Integrated Meteorological System (AN/TMQ-40 IMETS), developed by Northrop Grumman is the meteorological component of the Intelligence and Electronic Warfare (IEW), an element of the Army Battle Command System (ABCS). IMETS provides Army commanders at all echelons with an automated weather system to receive, process, and disseminate weather observations, forecasts, and weather and environmental effects decision aids to all Battlefield Operating Systems (BOS). IMETS is designed to be a mobile, tactical, automated weather data receiving, processing and dissemination system. The IMETS is an Army-furnished and maintained system operated by US Air Force battlefield weather team personnel. It uses US Air Force and Army developed software to provide a total weather system to support the Army. The Integrated Weather Effects Decision Aid (IWEDA) software, originally developed by the U.S. Army Research Laboratory (ARL) in 1992, has been fielded on IMETS since 1997 to provide tactical weather support to the U.S. Army.

IMETS is a heavy Humvee mounted tactical system which provides automation and communications support to staff weather teams assigned to echelons from brigade through Echelons Above Corps (EAC). IMETS receives weather information from polar-orbiting civilian and defense meteorological satellites, Air Force Global Weather Center, artillery meteorological teams, remote sensors and civilian forecast centers. IMETS processes and collates forecasts, observations, and climatological data to produce timely and accurate weather products tailored to the specific Warfighter's needs.

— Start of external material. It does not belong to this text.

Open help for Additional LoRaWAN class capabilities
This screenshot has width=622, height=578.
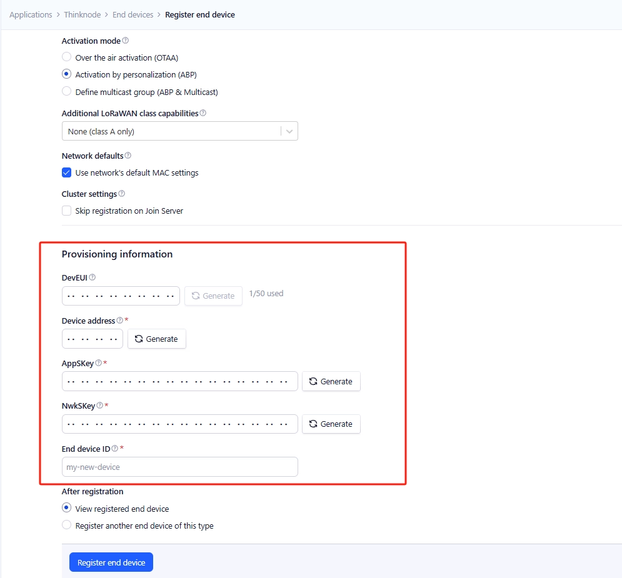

IMETS provides automation and communications support to USAF Weather Teams assigned to Army G2/G3 sections at echelons Brigade through EAC. IMETS receives, processes, and collates forecasts, observations, and climatological data to produce weather forecasts and timely and accurate products to meet Commanders' requirements. IMETS produces displays and disseminates, over Army ABCS, weather forecasts and tactical decision aids that compare the impact of current, projected, or hypothesized weather conditions on friendly and enemy capabilities.

==Variations==

The IMETS currently fielded is in two configurations. They are the vehicle-mounted configuration (VMC), IMETS-Heavy, and the laptop version, the IMETS-Light. The IMETS-Light is the most common version; US Army uses IMETS-Light for aviation brigades and brigade combat teams. Both configurations have identical intelligence processing capabilities. The IMETS-Light has recently passed the Milestone C review and its production and fielding have official authorization. Both configurations of IMETS operate with ABCS Version 6.X-complaint software.

==Training==

IMETS training is accomplished at Staff Weather Officer (SWO) Course at Fort Huachuca, Arizona. SWO training is four weeks long, IMETS portion being half of that. This is somewhat ironic, as IMETS has not been used much since the wars in Afghanistan and Iraq began.

==Units with IMETS==

The following units use IMETS:
- 1st Cavalry, Fort Cavazos, Texas
- III Corps, Fort Cavazos, Texas
- 101 Air Assault Division, Fort Campbell, Kentucky
- 3rd Infantry Division, Fort Stewart, Georgia
- 10th Mountain Division, Fort Drum, New York
- I Corps, Fort Lewis, Washington
- 25th Infantry Division, Fort Shafter, Hawaii
- 3rd Armored Cavalry Regiment, Fort Bliss, Texas
- 1st MEB, Fort Polk, Louisiana
- 11th Armored Cavalry Regiment, Fort Irwin, California
- ARCENT, Fort McPherson, Georgia
- 6th Infantry BDE, Fort Richardson, Alaska
- 17th Aviation BDE, Yongsan, Republic of Korea
- V Corps Aviation BDE, Frankfurt, Germany
- 101st Aviation BDE, Fort Campbell, Kentucky
- 2nd Infantry Division, Camp Red Cloud, Republic of Korea

==My Weather Impacts Decision Aid==
As of 2018, My Weather Impacts Decision Aid (MyWIDA), a decision-support software, was developed by the U.S. Army Research Laboratory (ARL). Designed to improve compatibility of technology with environmental factors through weather forecasting, MyWIDA is an updated version of the Integrated Weather Effects Decision Aid (IWEDA), which the Army fielded in 1995.

MyWIDA uses weather forecast data to evaluate environmental impacts on military technology, aiding decision-makers in selecting appropriate technological tools under forecasted weather events. An example is surface winds greater than 25 knots, which prohibit launching of unmanned aerial vehicles (UAVs) in a military scenario. The user would be alerted of this physical limitation through the MyWIDA software.

The system includes red-amber-green ratings (unfavorable-marginal-favorable), which account for a combination of weather parameters that affect a system or technology. These ratings determine limits beyond which it is not feasible for the technology function due to safety considerations, decreased system effectiveness or violation of manufacturer's operating limits.

MyWida was preceded by Integrated Weather Effects Decision Aid (IWEDA), an automated software decision aid developed by ARL in 1992.

IWEDA was fielded on the Integrated Meteorological System (IMETS) in 1997 to provide tactical weather support to the U.S. IWEDA software was certified and accredited for the Army in 2006. As of 2011, the web-based MYWIDA was under development for eventual replacement of IWEDA.

IWEDA was designed to address the adverse effects of the environment and climate (i.e. wind, precipitation, storms and temperature) on military operations and weapon systems. IWEDA produced a graphic display of weather impacts on 70 weapon systems, including 16 threat systems. Impacts were displayed graphically on a user interface, called the Weather Effects Matrix (WEM), which color coded the impacts on the system of interest (i.e. green “favorable,” amber “marginal,” and red “unfavorable”). Although intended for the Army, applications were also integrated into the Air Force and Navy systems.

Over the years, observations have identified varying needs for IWEDA's improvement. These included (1) a need to derive complete mission impact due to poor weather conditions, rather than simply presenting a “worst-case scenario” for specific weapon systems; and (2) a need to improve representation of IWEDA's “stoplight” color scheme (green, yellow and red) by providing more color-coded values.